The accompanying unaudited financial statements as of September 30, 2007 and for the Nine months ended September 30, 2007 and 2006, respectively, have been prepared in accordance with generally accepted accounting principles for interim financial information. Accordingly, they do not include all of the information and footnotes required by generally accepted accounting principles for audited financial statements. In the opinion of Camelot’s management, the interim information includes all adjustments, consisting only of normal recurring adjustments, necessary for a fair presentation of the results for the interim periods. The footnote disclosures related to the interim financial information included herein are also unaudited. Such financial information should be read in conjunction with the consolidated financial statements and related notes thereto as of December 31, 2006 and for the year then ended included in Camelot’s annual report on Form 10-KSB/A, amended as of May 11,2007.
 
 
 
 
 
 
 
 
 
 
 
 
 

 

9

CAMELOT ENTERTAINMENT GROUP, INC.
NOTES TO FINANCIAL STATEMENTS FOR THE THREE MONTHS ENDED, MARCH 31, 2007


2.  GOING CONCERN 

The accompanying financial statements have been prepared assuming that Camelot will continue as a going concern. Camelot has had minimal revenues, has experienced an accumulated deficit of $14,749,231 and has a stockholders’ deficit. These conditions, the loss of financial support from affiliates, and the failure to secure a successful source of additional financial resources in the future could raise doubt about the Company’s ability to continue as a going concern as the Company’s business plan has a long term sales cycle. The financial statements do not include any adjustments to reflect the possible future effects on the classification of liabilities that may result from the outcome of this uncertainty.

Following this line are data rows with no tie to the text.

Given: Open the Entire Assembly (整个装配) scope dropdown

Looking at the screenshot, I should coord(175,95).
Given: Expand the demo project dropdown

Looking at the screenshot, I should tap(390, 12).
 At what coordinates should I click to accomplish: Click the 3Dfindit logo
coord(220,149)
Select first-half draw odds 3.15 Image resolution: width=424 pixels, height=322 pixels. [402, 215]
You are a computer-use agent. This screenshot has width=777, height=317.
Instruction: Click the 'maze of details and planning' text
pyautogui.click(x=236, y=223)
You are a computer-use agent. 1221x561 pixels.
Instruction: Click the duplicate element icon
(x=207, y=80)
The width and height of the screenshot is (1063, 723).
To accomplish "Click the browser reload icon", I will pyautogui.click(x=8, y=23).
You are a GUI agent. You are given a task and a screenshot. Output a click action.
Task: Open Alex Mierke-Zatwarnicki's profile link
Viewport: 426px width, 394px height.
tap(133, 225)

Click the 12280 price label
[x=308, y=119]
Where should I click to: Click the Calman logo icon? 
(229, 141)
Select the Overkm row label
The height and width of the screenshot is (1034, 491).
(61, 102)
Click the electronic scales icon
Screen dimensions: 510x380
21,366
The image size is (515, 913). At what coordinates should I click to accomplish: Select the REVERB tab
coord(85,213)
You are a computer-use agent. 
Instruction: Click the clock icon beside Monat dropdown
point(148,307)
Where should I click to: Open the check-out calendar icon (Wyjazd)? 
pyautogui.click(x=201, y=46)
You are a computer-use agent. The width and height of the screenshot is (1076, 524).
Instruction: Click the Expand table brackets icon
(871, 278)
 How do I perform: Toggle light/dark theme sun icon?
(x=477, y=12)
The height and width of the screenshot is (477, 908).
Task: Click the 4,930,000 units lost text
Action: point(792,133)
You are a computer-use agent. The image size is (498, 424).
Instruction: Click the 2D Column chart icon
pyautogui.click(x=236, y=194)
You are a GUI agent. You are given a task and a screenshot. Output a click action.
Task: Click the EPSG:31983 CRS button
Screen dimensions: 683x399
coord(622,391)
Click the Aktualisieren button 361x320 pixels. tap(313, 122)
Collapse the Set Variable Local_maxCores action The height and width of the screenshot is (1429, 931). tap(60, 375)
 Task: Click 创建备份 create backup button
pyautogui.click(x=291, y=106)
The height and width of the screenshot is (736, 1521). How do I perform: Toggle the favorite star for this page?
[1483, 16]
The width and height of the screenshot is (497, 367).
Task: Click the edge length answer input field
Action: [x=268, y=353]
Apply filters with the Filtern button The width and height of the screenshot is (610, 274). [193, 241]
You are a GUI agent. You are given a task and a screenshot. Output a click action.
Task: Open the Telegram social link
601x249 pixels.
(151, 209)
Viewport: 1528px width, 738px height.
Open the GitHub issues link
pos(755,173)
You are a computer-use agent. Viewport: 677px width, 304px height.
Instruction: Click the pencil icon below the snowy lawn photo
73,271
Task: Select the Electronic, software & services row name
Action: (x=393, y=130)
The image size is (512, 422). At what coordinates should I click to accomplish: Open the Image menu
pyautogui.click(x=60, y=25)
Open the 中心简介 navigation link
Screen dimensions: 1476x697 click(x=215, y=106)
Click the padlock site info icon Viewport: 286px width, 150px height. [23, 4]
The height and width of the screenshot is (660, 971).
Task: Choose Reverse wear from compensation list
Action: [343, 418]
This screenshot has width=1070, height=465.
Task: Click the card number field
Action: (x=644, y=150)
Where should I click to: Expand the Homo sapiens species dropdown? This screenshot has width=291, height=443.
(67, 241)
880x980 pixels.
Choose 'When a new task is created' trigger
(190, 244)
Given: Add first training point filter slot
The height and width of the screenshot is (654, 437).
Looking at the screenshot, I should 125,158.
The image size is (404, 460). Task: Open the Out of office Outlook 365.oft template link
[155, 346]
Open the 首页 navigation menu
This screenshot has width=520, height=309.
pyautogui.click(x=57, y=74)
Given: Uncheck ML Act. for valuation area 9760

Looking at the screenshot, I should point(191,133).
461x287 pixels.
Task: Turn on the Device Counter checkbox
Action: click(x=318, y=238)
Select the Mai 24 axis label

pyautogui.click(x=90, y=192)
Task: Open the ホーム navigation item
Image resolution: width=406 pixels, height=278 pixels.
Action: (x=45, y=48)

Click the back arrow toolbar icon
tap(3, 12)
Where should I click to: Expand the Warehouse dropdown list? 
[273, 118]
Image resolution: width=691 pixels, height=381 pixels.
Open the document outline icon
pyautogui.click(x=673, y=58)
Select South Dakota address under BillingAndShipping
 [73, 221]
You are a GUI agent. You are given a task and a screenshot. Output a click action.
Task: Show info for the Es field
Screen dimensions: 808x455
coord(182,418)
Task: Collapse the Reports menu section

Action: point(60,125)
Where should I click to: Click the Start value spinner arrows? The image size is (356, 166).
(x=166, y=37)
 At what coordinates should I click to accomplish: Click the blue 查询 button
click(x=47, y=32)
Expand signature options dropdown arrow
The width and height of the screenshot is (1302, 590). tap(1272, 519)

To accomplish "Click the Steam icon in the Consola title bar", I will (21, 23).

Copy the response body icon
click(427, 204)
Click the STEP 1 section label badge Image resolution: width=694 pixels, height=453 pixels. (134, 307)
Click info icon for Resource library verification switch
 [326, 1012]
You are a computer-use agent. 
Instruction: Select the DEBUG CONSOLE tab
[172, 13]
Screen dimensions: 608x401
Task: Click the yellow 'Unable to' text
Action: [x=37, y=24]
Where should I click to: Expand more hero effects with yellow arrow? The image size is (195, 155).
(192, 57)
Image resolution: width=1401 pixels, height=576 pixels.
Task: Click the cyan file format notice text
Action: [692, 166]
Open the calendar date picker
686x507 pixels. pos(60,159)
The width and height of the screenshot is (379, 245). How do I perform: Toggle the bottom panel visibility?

Management has secured financial commitments that will allow it to operate through the end of fiscal year 2008 and beyond. Management’s plans with respect to any future negative fiscal situation consist of seeking additional financial resources from its existing investors, new investors, private placement and/or secondary offering financing. In fiscal year 2006 and 2007, the Company completed and subscribed several interim financings, including a fully subscribed SB2 registration. However, instability in the stock price may make it difficult to find parties willing to accept restricted shares of common stock in the future in connection with any additional private placements and/or registrations. There is no assurance that such fiscal tools would be made available to Camelot, or that they would be on financially viable terms.
 
3.  COMMITMENTS AND CONTINGENCIES
 
During the nine month period ended September 30, 2007, the Camelot recorded $31,437 in advances by an affiliate on behalf of Camelot, compared to $401,982 for nine month period ended September 30, 2006. The affiliate has not received any shares of common stock for repayment of expense advances on behalf of Camelot.
 
4.  NOTES PAYABLE  

On December 27, 2006, Camelot issued a callable secured convertible note payable for $600,000 and $400,000 on June 6, 2007 to various holders.  The note payable provided for annual interest at 8%, was secured by all of the assets of the Company with the exception of Camelot Film Group and Camelot Studio Group, which were excluded from the security agreements issued in connection with the above referenced funding. The notes will mature on April 27, 2009. The principle and accrued interest of the note is convertible into Camelot’s common stock at a variable conversion price, which is 50% of the average market price of the common stock of the lowest three trading days prior to the date of conversion. In addition, these notes have registration rights agreements, which call for liquidated damages in the event an effective registration statement is not filed within a timely basis. However, the Company did file its registration statement in a timely manner and has issued stock from time to time in connection therewith.  In addition, the holders of these notes were issued 7-year warrants to purchase 10,582,609 common shares at an exercise price of $0.15 per share.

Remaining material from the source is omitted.